**Bloco de texto**:

::::

Um estudo dos EUA - envolvendo mais de 15.000 gestações - publicado no New England Journal of Medicine mostrou que os exames de rotina não deixavam os bebés mais seguros. Esse trabalho foi liderado por Bernard Ewigman , agora presidente de medicina familiar na Universidade de Chicago e NorthShore University Health System.

Dr. Ewigman dá-nos uma possível causa de porque tantas gravidezes de baixo risco agora envolvem exames de rotina. Ele sugere que é em parte apenas movido por questões emocionais e não tem nada a ver com a saúde da mãe ou bebé - as pessoas gostam de "ver" os seus bebés - e em parte devido à crença não fundamentada de que saber mais vai necessariamente levar a melhores resultados. Ele concorda que as ecografias pré-natais de rotina em gravidezes de baixo risco (ou seja, gravidezes em que não houve problemas) não parecem ser apoiadas pela ciência, se o resultado que está a procura é a redução da doença e a morte nas mães e crianças.

::::

**Dados armazenados**:
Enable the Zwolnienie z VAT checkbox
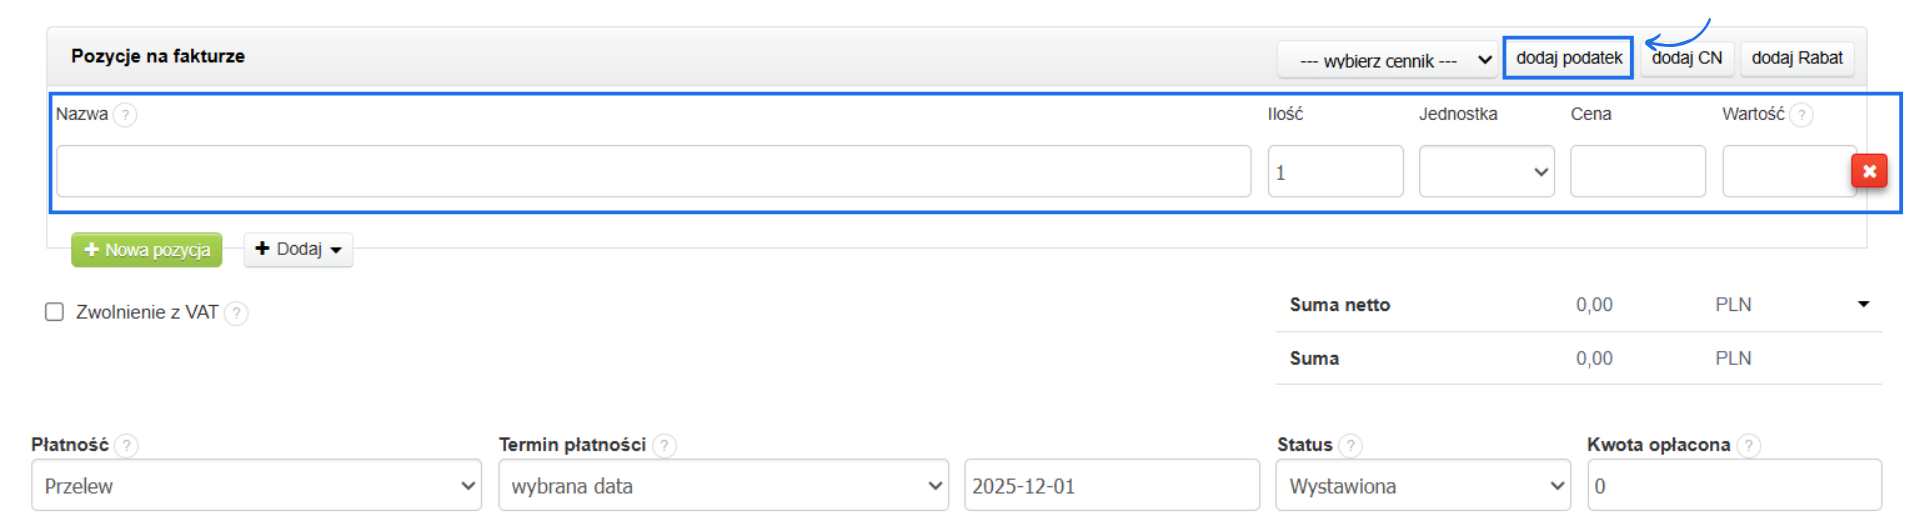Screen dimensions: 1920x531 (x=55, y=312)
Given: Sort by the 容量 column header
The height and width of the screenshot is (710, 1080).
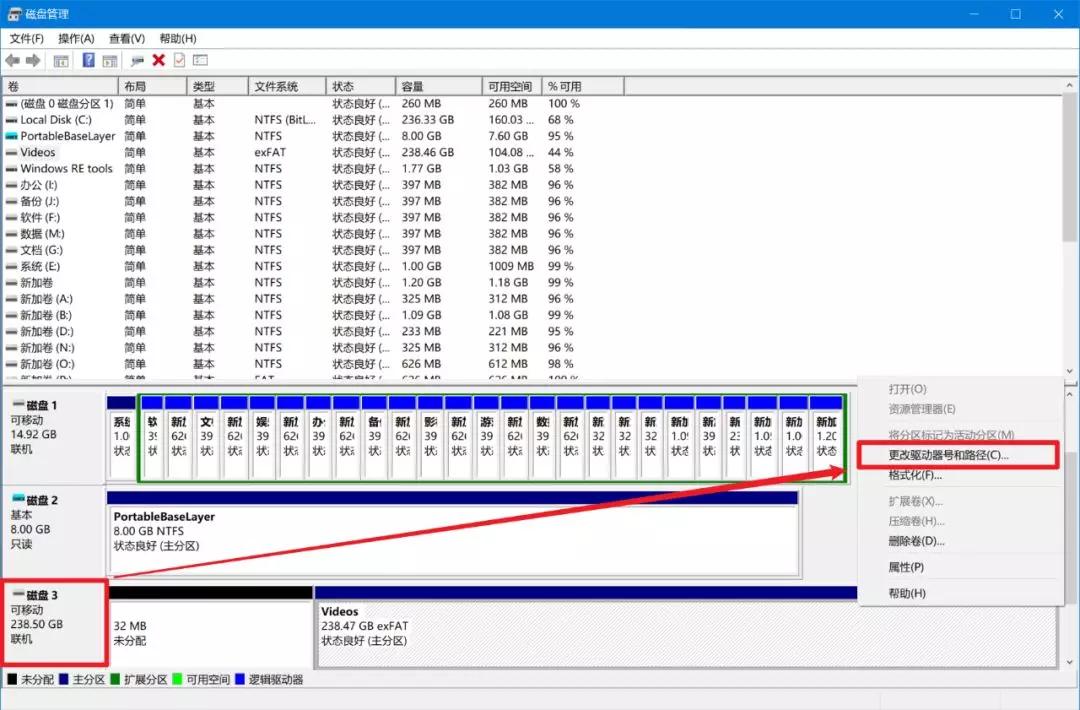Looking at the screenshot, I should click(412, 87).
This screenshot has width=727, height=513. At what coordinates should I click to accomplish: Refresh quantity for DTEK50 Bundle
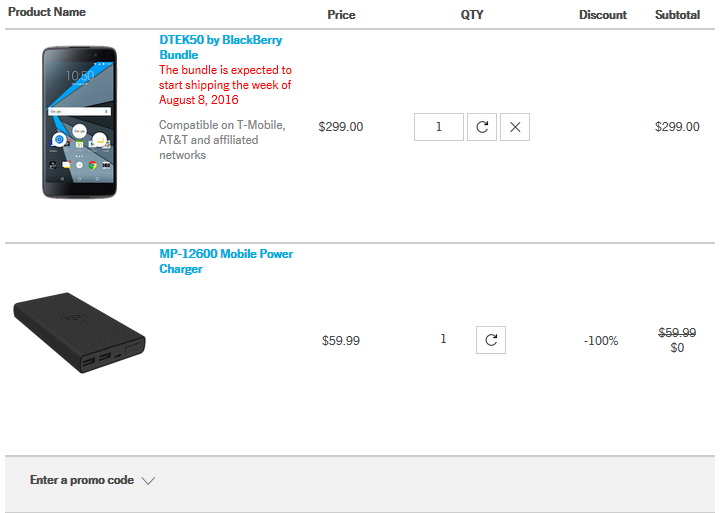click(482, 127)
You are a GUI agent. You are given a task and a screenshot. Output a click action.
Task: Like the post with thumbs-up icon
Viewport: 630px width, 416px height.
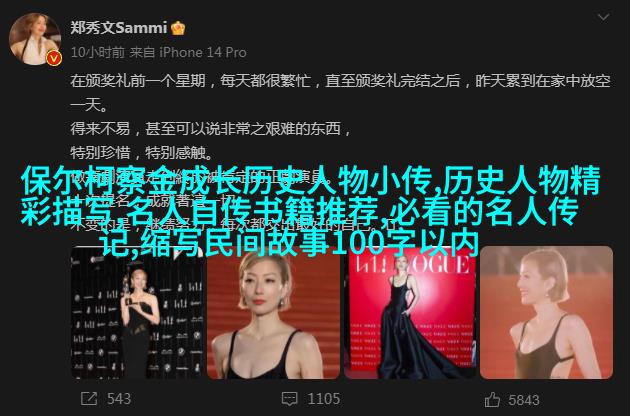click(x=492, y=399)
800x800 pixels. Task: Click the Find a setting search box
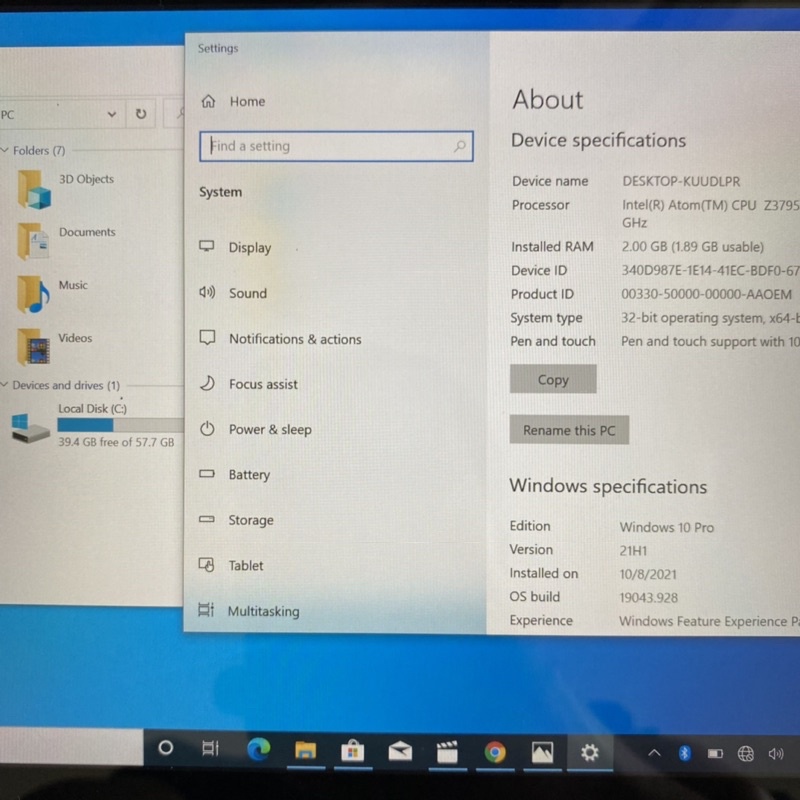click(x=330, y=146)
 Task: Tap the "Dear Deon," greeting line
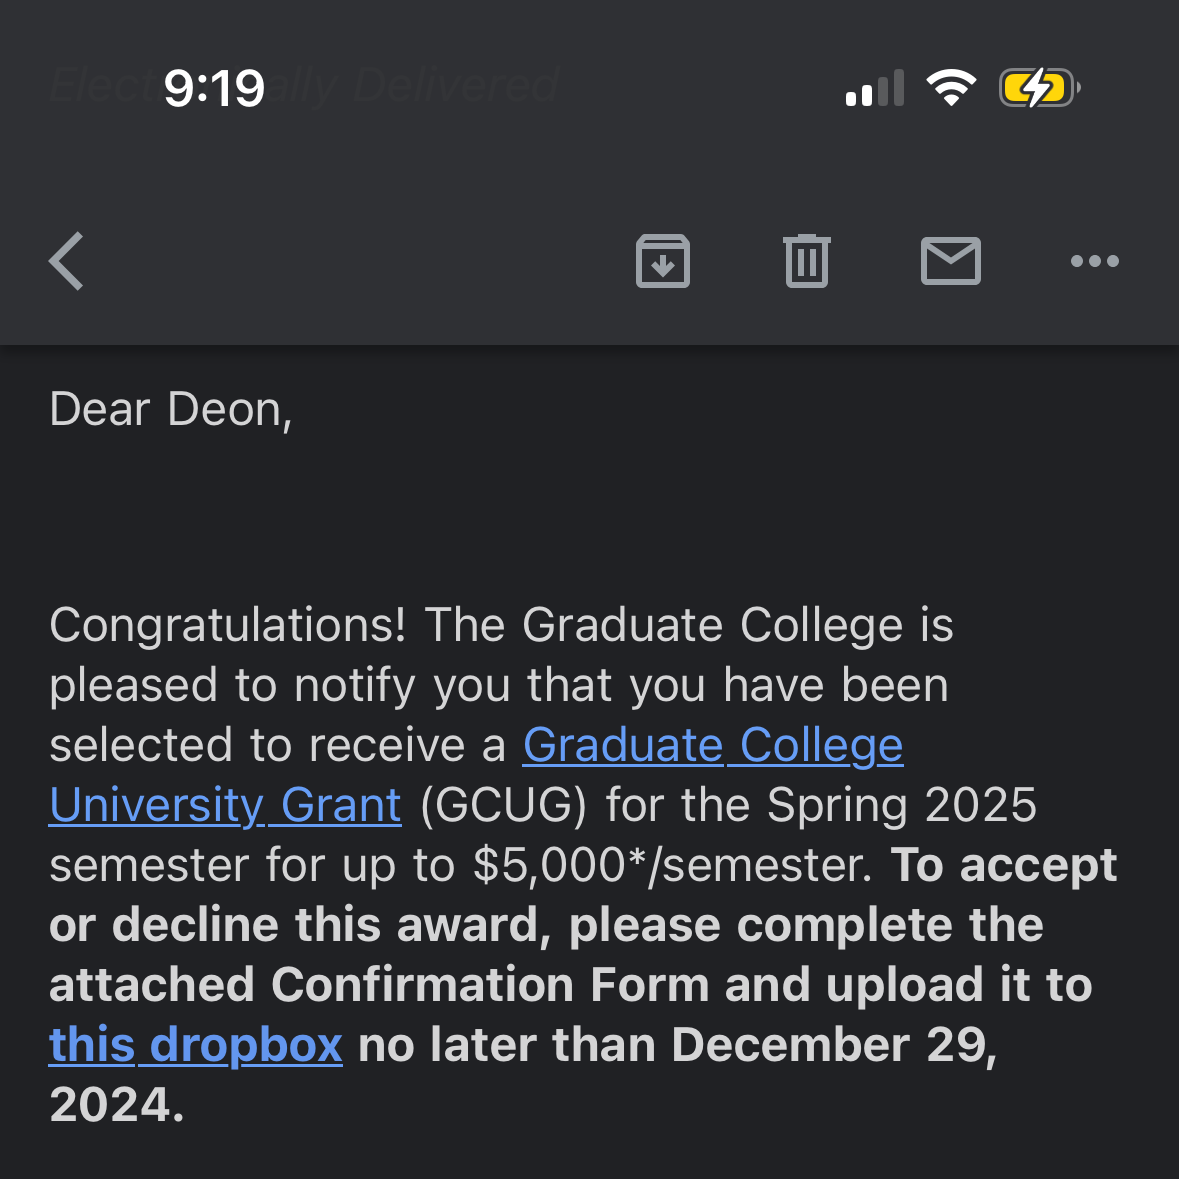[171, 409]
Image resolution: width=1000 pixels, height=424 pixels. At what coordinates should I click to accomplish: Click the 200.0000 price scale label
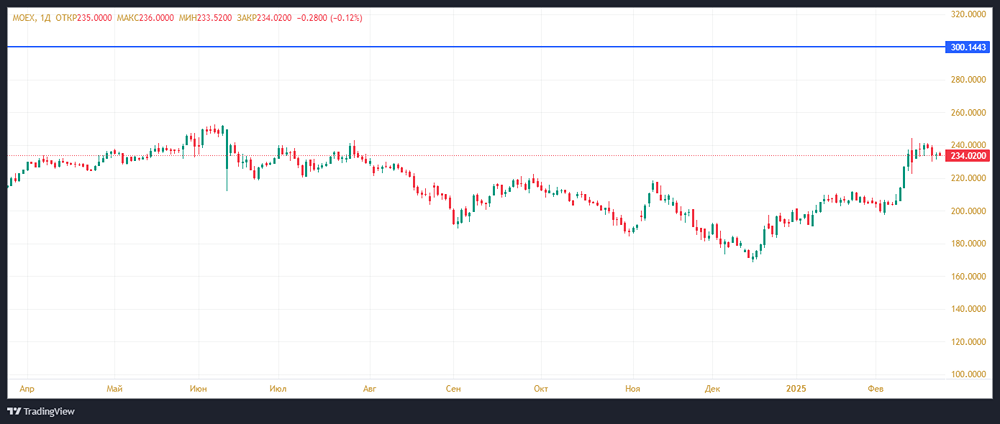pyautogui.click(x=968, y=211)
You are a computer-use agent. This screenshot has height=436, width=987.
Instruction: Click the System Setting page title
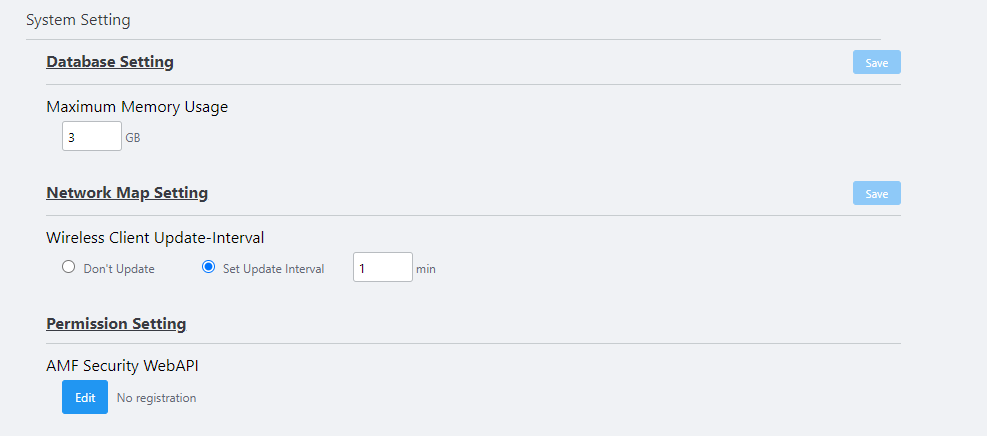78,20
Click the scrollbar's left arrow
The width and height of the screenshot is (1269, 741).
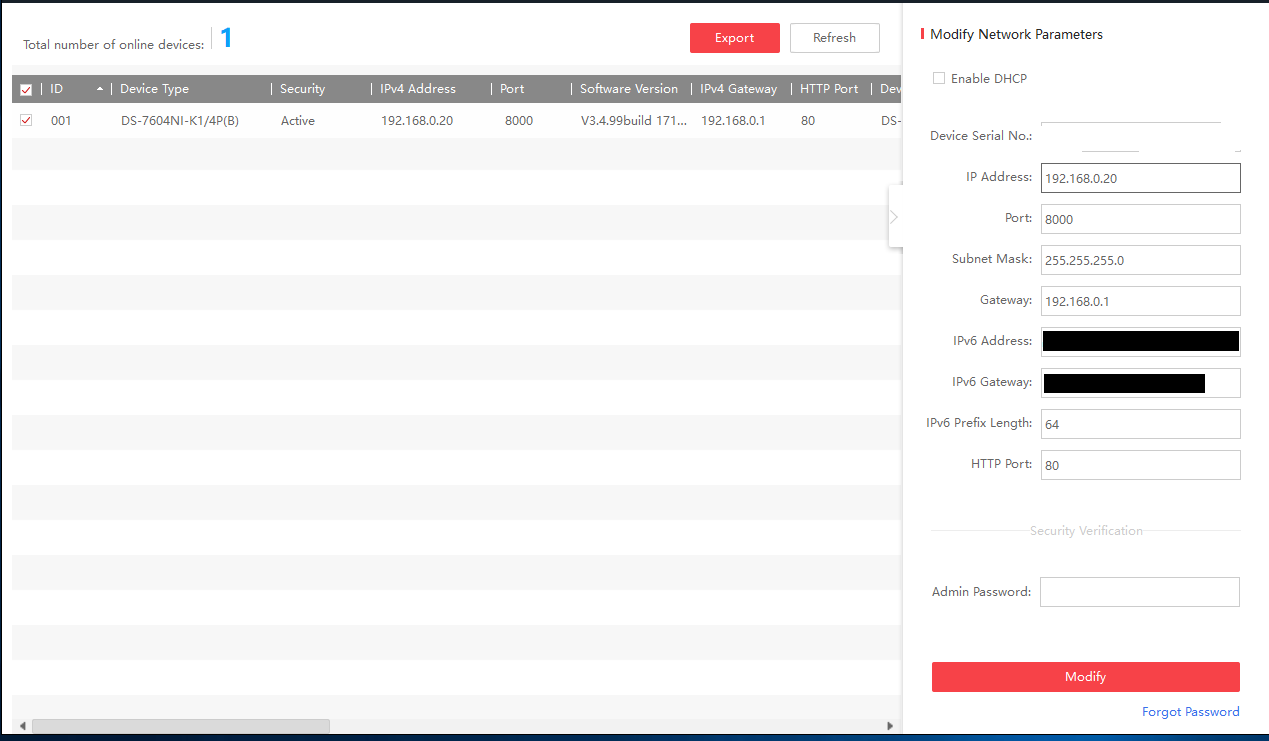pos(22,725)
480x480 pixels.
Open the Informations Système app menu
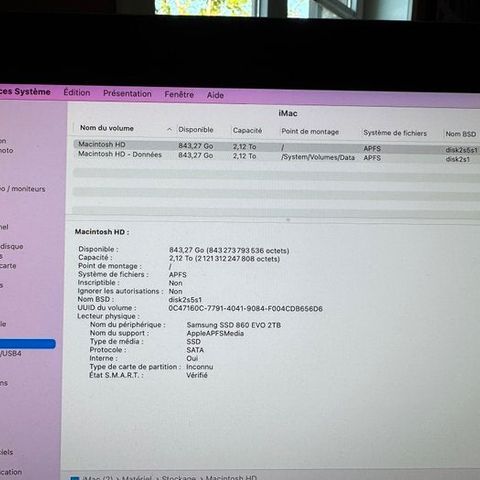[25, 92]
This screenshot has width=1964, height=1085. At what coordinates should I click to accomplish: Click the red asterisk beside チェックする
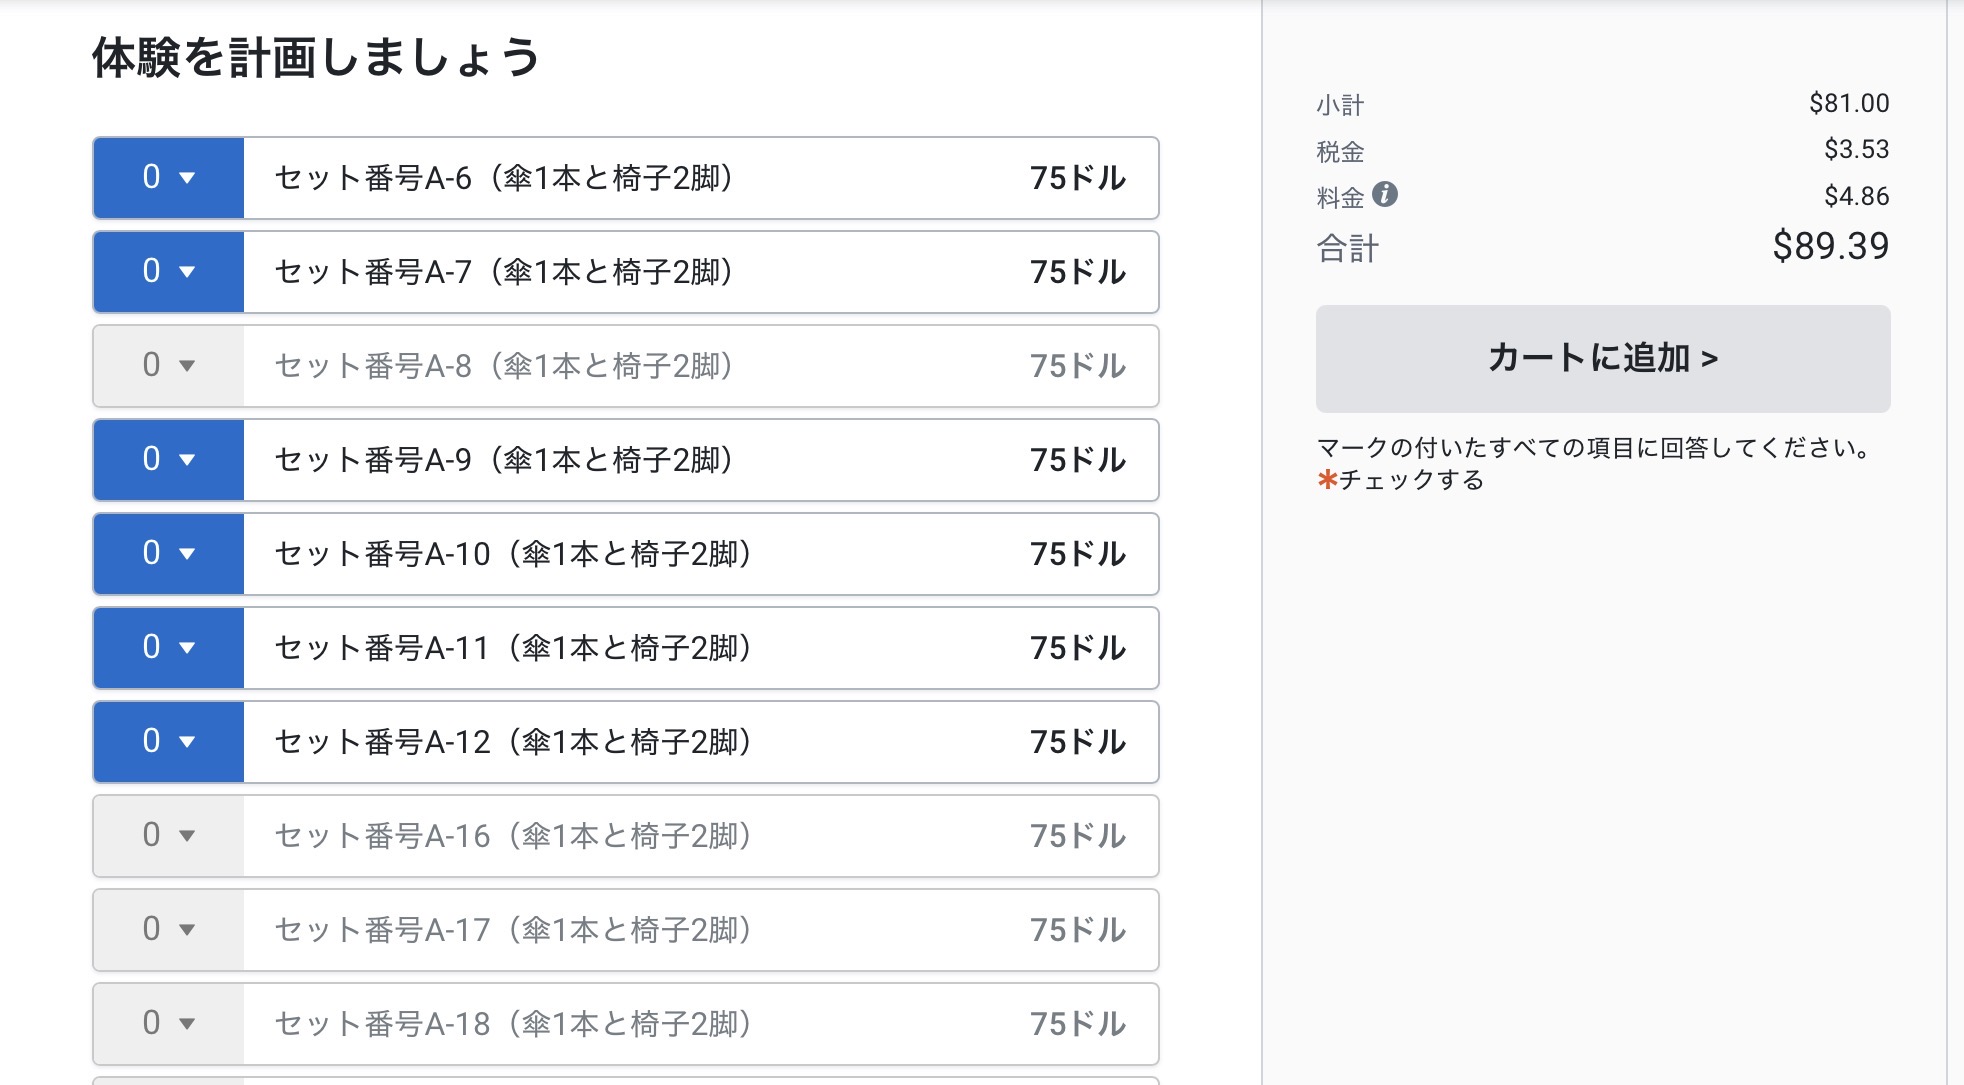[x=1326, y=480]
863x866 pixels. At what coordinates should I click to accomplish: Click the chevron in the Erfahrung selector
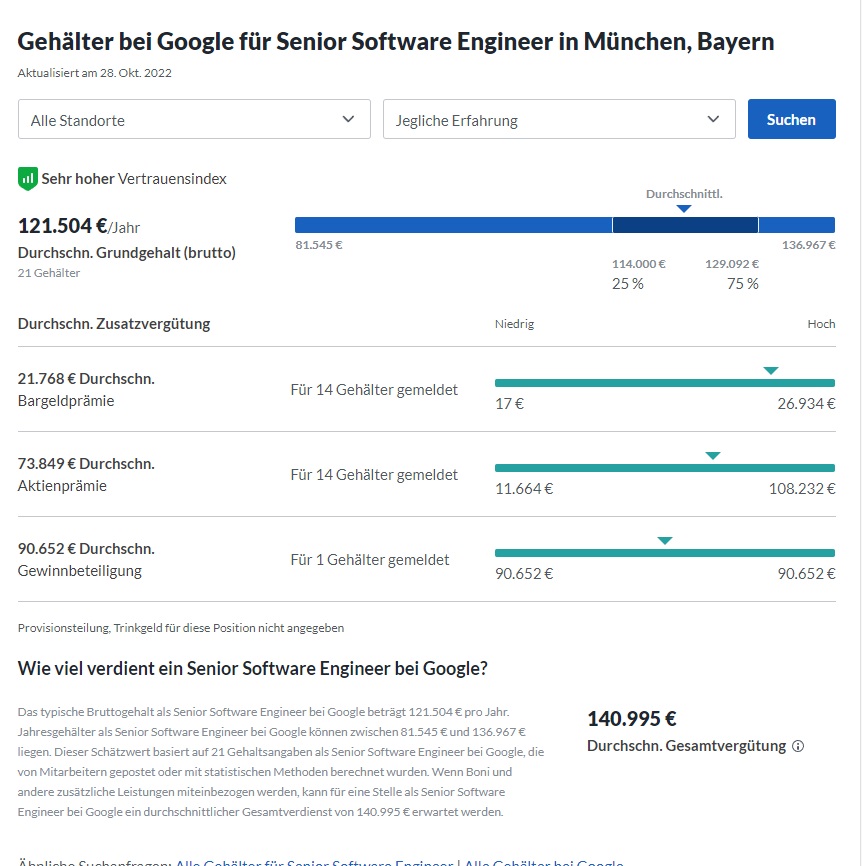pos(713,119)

::::

**Detalhes do problema**: Reproduza, no texto sobre ecografias de rotina, o trecho desde "Um estudo dos" até "University Health System.". As linhas não têm qualquer relação com o texto sobre ecografias de rotina.

**Resposta esperada**:
Um estudo dos EUA - envolvendo mais de 15.000 gestações - publicado no New England Journal of Medicine mostrou que os exames de rotina não deixavam os bebés mais seguros. Esse trabalho foi liderado por Bernard Ewigman , agora presidente de medicina familiar na Universidade de Chicago e NorthShore University Health System.